** WORK REQUEST **
Print the records exactly. Miss nothing.

** DATA TO PROCESS **
▽
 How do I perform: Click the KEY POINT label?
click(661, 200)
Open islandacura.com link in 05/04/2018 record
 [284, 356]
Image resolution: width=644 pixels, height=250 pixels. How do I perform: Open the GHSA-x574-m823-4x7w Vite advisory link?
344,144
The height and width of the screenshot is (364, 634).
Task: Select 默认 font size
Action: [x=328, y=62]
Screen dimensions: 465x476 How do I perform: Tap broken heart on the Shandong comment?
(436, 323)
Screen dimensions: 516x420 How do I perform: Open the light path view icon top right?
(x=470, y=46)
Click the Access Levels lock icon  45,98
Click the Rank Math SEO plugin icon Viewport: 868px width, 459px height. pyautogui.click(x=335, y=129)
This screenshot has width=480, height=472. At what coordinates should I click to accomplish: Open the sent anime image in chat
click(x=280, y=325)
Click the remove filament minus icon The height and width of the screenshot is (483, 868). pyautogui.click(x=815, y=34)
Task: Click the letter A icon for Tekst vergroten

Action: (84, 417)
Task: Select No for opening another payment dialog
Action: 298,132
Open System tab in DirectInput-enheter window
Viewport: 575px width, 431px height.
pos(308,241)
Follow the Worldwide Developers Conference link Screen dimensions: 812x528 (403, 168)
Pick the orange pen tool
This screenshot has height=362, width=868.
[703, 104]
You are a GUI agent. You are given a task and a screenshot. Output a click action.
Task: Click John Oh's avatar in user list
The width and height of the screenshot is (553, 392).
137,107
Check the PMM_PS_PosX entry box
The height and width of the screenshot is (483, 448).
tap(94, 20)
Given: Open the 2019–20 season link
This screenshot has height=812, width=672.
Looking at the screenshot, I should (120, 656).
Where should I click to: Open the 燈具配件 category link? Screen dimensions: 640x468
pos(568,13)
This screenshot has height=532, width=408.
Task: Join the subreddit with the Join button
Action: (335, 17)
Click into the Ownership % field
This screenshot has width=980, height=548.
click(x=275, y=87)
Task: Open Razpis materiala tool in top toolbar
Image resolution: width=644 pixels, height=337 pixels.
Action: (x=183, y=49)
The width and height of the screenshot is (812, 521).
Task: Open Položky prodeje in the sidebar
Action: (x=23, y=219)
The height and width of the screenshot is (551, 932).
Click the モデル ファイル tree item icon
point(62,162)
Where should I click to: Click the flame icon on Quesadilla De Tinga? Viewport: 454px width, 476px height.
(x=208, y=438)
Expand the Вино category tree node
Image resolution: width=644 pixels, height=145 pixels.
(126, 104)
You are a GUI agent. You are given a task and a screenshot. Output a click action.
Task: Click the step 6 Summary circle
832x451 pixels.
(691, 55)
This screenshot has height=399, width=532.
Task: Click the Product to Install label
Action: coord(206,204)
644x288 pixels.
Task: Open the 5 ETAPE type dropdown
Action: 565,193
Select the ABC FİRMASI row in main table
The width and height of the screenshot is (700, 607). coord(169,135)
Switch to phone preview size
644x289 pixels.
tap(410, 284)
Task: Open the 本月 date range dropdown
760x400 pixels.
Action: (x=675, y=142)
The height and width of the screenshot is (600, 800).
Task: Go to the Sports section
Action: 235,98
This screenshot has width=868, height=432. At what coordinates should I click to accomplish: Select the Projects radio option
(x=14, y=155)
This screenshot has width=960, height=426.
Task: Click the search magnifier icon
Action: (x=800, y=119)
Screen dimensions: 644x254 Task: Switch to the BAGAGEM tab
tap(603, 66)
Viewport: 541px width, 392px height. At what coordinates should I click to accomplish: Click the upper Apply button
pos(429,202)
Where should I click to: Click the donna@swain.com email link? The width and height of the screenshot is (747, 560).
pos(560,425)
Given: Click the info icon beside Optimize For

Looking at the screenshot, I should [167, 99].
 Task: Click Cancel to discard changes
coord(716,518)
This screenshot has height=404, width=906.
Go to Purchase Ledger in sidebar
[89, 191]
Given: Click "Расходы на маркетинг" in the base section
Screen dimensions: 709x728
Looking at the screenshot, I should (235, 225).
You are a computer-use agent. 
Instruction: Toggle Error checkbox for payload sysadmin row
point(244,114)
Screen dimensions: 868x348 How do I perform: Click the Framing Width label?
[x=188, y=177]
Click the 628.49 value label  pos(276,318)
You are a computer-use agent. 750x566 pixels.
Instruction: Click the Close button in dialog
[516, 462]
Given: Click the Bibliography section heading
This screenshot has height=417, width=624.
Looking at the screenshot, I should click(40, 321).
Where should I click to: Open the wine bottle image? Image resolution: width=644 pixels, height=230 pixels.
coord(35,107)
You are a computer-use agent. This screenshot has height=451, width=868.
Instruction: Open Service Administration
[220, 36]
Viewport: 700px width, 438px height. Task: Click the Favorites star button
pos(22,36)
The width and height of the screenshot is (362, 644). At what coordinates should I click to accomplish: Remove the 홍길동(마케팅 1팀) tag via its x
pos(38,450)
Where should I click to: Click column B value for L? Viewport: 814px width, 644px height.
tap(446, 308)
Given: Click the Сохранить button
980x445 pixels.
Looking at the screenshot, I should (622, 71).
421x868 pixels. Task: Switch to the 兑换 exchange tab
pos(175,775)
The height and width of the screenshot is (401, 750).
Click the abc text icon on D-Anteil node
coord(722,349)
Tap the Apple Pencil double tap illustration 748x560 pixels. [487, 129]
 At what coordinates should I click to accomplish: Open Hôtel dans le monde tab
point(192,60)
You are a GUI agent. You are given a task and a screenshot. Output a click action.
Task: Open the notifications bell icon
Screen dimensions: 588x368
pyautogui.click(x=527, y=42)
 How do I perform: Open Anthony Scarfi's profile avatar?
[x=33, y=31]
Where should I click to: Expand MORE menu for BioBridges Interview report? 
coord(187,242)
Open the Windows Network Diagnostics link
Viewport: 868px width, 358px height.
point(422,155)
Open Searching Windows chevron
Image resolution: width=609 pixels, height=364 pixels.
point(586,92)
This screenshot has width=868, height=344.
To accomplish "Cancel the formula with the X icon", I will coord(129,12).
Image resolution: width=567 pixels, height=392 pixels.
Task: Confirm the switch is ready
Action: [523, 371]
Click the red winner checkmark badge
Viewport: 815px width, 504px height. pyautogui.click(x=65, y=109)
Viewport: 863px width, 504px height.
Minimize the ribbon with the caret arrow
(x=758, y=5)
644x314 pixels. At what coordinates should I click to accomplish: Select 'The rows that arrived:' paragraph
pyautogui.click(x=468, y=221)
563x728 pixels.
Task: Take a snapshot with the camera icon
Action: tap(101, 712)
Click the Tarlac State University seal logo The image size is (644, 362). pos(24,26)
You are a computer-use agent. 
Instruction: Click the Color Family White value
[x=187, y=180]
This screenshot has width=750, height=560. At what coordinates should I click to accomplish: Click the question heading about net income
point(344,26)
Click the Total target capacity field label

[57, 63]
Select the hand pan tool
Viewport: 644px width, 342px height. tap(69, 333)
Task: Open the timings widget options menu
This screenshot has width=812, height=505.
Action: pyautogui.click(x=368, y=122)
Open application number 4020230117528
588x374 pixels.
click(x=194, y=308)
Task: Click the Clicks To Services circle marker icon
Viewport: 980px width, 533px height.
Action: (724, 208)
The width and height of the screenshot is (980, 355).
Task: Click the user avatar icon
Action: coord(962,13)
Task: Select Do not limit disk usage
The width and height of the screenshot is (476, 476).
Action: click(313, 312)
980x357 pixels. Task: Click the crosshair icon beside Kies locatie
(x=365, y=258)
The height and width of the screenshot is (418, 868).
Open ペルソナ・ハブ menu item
△
** YOUR SOLUTION **
 How do I perform: Click the KEY POINT label?
click(661, 200)
Open islandacura.com link in 05/04/2018 record
 [284, 356]
Image resolution: width=644 pixels, height=250 pixels. How do I perform: Open the GHSA-x574-m823-4x7w Vite advisory link?
344,144
The height and width of the screenshot is (364, 634).
Task: Select 默认 font size
Action: [x=328, y=62]
Screen dimensions: 465x476 How do I perform: Tap broken heart on the Shandong comment?
(436, 323)
Screen dimensions: 516x420 How do I perform: Open the light path view icon top right?
(x=470, y=46)
Click the Access Levels lock icon  45,98
Click the Rank Math SEO plugin icon Viewport: 868px width, 459px height. pyautogui.click(x=335, y=129)
This screenshot has width=480, height=472. At what coordinates should I click to accomplish: Open the sent anime image in chat
click(x=280, y=325)
Click the remove filament minus icon The height and width of the screenshot is (483, 868). pyautogui.click(x=815, y=34)
Task: Click the letter A icon for Tekst vergroten

Action: (84, 417)
Task: Select No for opening another payment dialog
Action: 298,132
Open System tab in DirectInput-enheter window
Viewport: 575px width, 431px height.
pos(308,241)
Follow the Worldwide Developers Conference link Screen dimensions: 812x528 (403, 168)
Pick the orange pen tool
This screenshot has height=362, width=868.
[703, 104]
You are a GUI agent. You are given a task and a screenshot. Output a click action.
Task: Click John Oh's avatar in user list
The width and height of the screenshot is (553, 392).
137,107
Check the PMM_PS_PosX entry box
The height and width of the screenshot is (483, 448).
tap(94, 20)
Given: Open the 2019–20 season link
This screenshot has height=812, width=672.
Looking at the screenshot, I should (120, 656).
Where should I click to: Open the 燈具配件 category link? Screen dimensions: 640x468
pos(568,13)
This screenshot has height=532, width=408.
Task: Join the subreddit with the Join button
Action: (335, 17)
Click into the Ownership % field
This screenshot has width=980, height=548.
click(x=275, y=87)
Task: Open Razpis materiala tool in top toolbar
Image resolution: width=644 pixels, height=337 pixels.
Action: (x=183, y=49)
The width and height of the screenshot is (812, 521).
Task: Open Položky prodeje in the sidebar
Action: (x=23, y=219)
The height and width of the screenshot is (551, 932).
Click the モデル ファイル tree item icon
point(62,162)
Where should I click to: Click the flame icon on Quesadilla De Tinga? Viewport: 454px width, 476px height.
(x=208, y=438)
Expand the Вино category tree node
Image resolution: width=644 pixels, height=145 pixels.
(126, 104)
You are a GUI agent. You are given a task and a screenshot. Output a click action.
Task: Click the step 6 Summary circle
832x451 pixels.
(691, 55)
This screenshot has height=399, width=532.
Task: Click the Product to Install label
Action: coord(206,204)
644x288 pixels.
Task: Open the 5 ETAPE type dropdown
Action: 565,193
Select the ABC FİRMASI row in main table
The width and height of the screenshot is (700, 607). coord(169,135)
Switch to phone preview size
644x289 pixels.
tap(410, 284)
Task: Open the 本月 date range dropdown
760x400 pixels.
Action: (x=675, y=142)
The height and width of the screenshot is (600, 800).
Task: Go to the Sports section
Action: 235,98
This screenshot has width=868, height=432. At what coordinates should I click to accomplish: Select the Projects radio option
(x=14, y=155)
This screenshot has width=960, height=426.
Task: Click the search magnifier icon
Action: (x=800, y=119)
Screen dimensions: 644x254 Task: Switch to the BAGAGEM tab
tap(603, 66)
Viewport: 541px width, 392px height. At what coordinates should I click to accomplish: Click the upper Apply button
pos(429,202)
Where should I click to: Click the donna@swain.com email link? The width and height of the screenshot is (747, 560).
pos(560,425)
Given: Click the info icon beside Optimize For

Looking at the screenshot, I should [167, 99].
 Task: Click Cancel to discard changes
coord(716,518)
This screenshot has height=404, width=906.
Go to Purchase Ledger in sidebar
[89, 191]
Given: Click "Расходы на маркетинг" in the base section
Screen dimensions: 709x728
Looking at the screenshot, I should (235, 225).
You are a computer-use agent. 
Instruction: Toggle Error checkbox for payload sysadmin row
point(244,114)
Screen dimensions: 868x348 How do I perform: Click the Framing Width label?
[x=188, y=177]
Click the 628.49 value label  pos(276,318)
You are a computer-use agent. 750x566 pixels.
Instruction: Click the Close button in dialog
[516, 462]
Given: Click the Bibliography section heading
This screenshot has height=417, width=624.
Looking at the screenshot, I should click(40, 321).
Where should I click to: Open the wine bottle image? Image resolution: width=644 pixels, height=230 pixels.
coord(35,107)
You are a computer-use agent. This screenshot has height=451, width=868.
Instruction: Open Service Administration
[220, 36]
Viewport: 700px width, 438px height. Task: Click the Favorites star button
pos(22,36)
The width and height of the screenshot is (362, 644). At what coordinates should I click to accomplish: Remove the 홍길동(마케팅 1팀) tag via its x
pos(38,450)
Where should I click to: Click column B value for L? Viewport: 814px width, 644px height.
tap(446, 308)
Given: Click the Сохранить button
980x445 pixels.
Looking at the screenshot, I should (622, 71).
421x868 pixels. Task: Switch to the 兑换 exchange tab
pos(175,775)
The height and width of the screenshot is (401, 750).
Click the abc text icon on D-Anteil node
coord(722,349)
Tap the Apple Pencil double tap illustration 748x560 pixels. [487, 129]
 At what coordinates should I click to accomplish: Open Hôtel dans le monde tab
point(192,60)
You are a GUI agent. You are given a task and a screenshot. Output a click action.
Task: Open the notifications bell icon
Screen dimensions: 588x368
pyautogui.click(x=527, y=42)
 How do I perform: Open Anthony Scarfi's profile avatar?
[x=33, y=31]
Where should I click to: Expand MORE menu for BioBridges Interview report? 
coord(187,242)
Open the Windows Network Diagnostics link
Viewport: 868px width, 358px height.
point(422,155)
Open Searching Windows chevron
Image resolution: width=609 pixels, height=364 pixels.
point(586,92)
This screenshot has width=868, height=344.
To accomplish "Cancel the formula with the X icon", I will coord(129,12).
Image resolution: width=567 pixels, height=392 pixels.
Task: Confirm the switch is ready
Action: [523, 371]
Click the red winner checkmark badge
Viewport: 815px width, 504px height. pyautogui.click(x=65, y=109)
Viewport: 863px width, 504px height.
Minimize the ribbon with the caret arrow
(x=758, y=5)
644x314 pixels. At what coordinates should I click to accomplish: Select 'The rows that arrived:' paragraph
pyautogui.click(x=468, y=221)
563x728 pixels.
Task: Take a snapshot with the camera icon
Action: tap(101, 712)
Click the Tarlac State University seal logo The image size is (644, 362). pos(24,26)
You are a computer-use agent. 
Instruction: Click the Color Family White value
[x=187, y=180]
This screenshot has width=750, height=560. At what coordinates should I click to accomplish: Click the question heading about net income
point(344,26)
Click the Total target capacity field label

[57, 63]
Select the hand pan tool
Viewport: 644px width, 342px height. tap(69, 333)
Task: Open the timings widget options menu
This screenshot has width=812, height=505.
Action: pyautogui.click(x=368, y=122)
Open application number 4020230117528
588x374 pixels.
click(x=194, y=308)
Task: Click the Clicks To Services circle marker icon
Viewport: 980px width, 533px height.
Action: (724, 208)
The width and height of the screenshot is (980, 355).
Task: Click the user avatar icon
Action: coord(962,13)
Task: Select Do not limit disk usage
The width and height of the screenshot is (476, 476).
Action: click(313, 312)
980x357 pixels. Task: Click the crosshair icon beside Kies locatie
(x=365, y=258)
The height and width of the screenshot is (418, 868).
Open ペルソナ・ハブ menu item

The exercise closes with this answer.